Alors qu’il y a plus de bâtiments vides que de personnes à loger, des gens dorment encore dehors. Selon l’Institut national de la statistique et des études économiques (Insee), pour l’année 2014, il y avait en France 2,6 millions de logements vacants pour 1,8 million de demandeurs de logements sociaux en attente. En 10 ans, le nombre de logements vacants a augmenté de 73%. Malgré tout, c’est la chasse aux migrants et personnes sans-papiers. Une vie de clandestinité à vivre dans des abris de fortune ou des logements informels. Les ressources mises en place par l’État sont bien insuffisantes. C’est pour ces raisons qu’une vingtaine de personnes sans-papiers, soutenues par le collectif Carpes (Construisons, apprenons, résistons pour l’émancipation et la solidarité) ont réquisitionné une grande maison inoccupée appartenant au groupe Lamotte à Rennes. Elles réclament des solutions durables. Des matelas et le nécessaire pour cuisiner ont été installés. Toutefois, le bâtiment n’est pas chauffé et tous.tes ne peuvent pas rester. Une des femmes présentes lors de l’action s’explique: « Je ne reste pas. J’ai un bébé de 4 mois qui a besoin de chauffage, nous allons rester chez une amie. ». Pour Chantal, mère de deux jeunes enfants, en parlant de sa vie d’errance: « La chose positive, c’est la scolarité des enfants, le reste est souffrance et malheurs ». Les personnes présentes au squat sont à la rue depuis des mois, voir des années pour certaines. Pour Nito, mère de trois enfants: « On ne sait jamais où l’on va dormir. Et quand on a un hébergement en foyer ou à l’hôtel, on doit le quitter dès 7 h 30 le matin, après on est à la rue ».

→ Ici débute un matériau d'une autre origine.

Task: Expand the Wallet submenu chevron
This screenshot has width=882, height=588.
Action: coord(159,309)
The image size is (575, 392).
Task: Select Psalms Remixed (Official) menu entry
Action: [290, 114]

Lundi 13 février, les occupant.e.s sont allé.e.s rencontrer le promoteur Lamotte « pour lui demander de rester tant que les travaux n’étaient pas commencés et pour obtenir une convention comme pour le squat de la Poterie. » Pour ce dernier, un commodat, contrat en vertu duquel une chose est prêtée gratuitement, a permis de régler la situation sur le plan juridique et de passer de l’illégalité du squat à la légalité. Une rencontre a été fixée pour le 21 février entre le promoteur, la Ville de Rennes et les occupant.e.s du squat. Que ce soit au Québec ou en France, régularisation de toutes les personnes sans-papiers! Personne n’est illégal. Abolissons les frontières qui font des gens nés sur le « mauvais bout de terre » des étrangers. Un toit pour toutes et tous!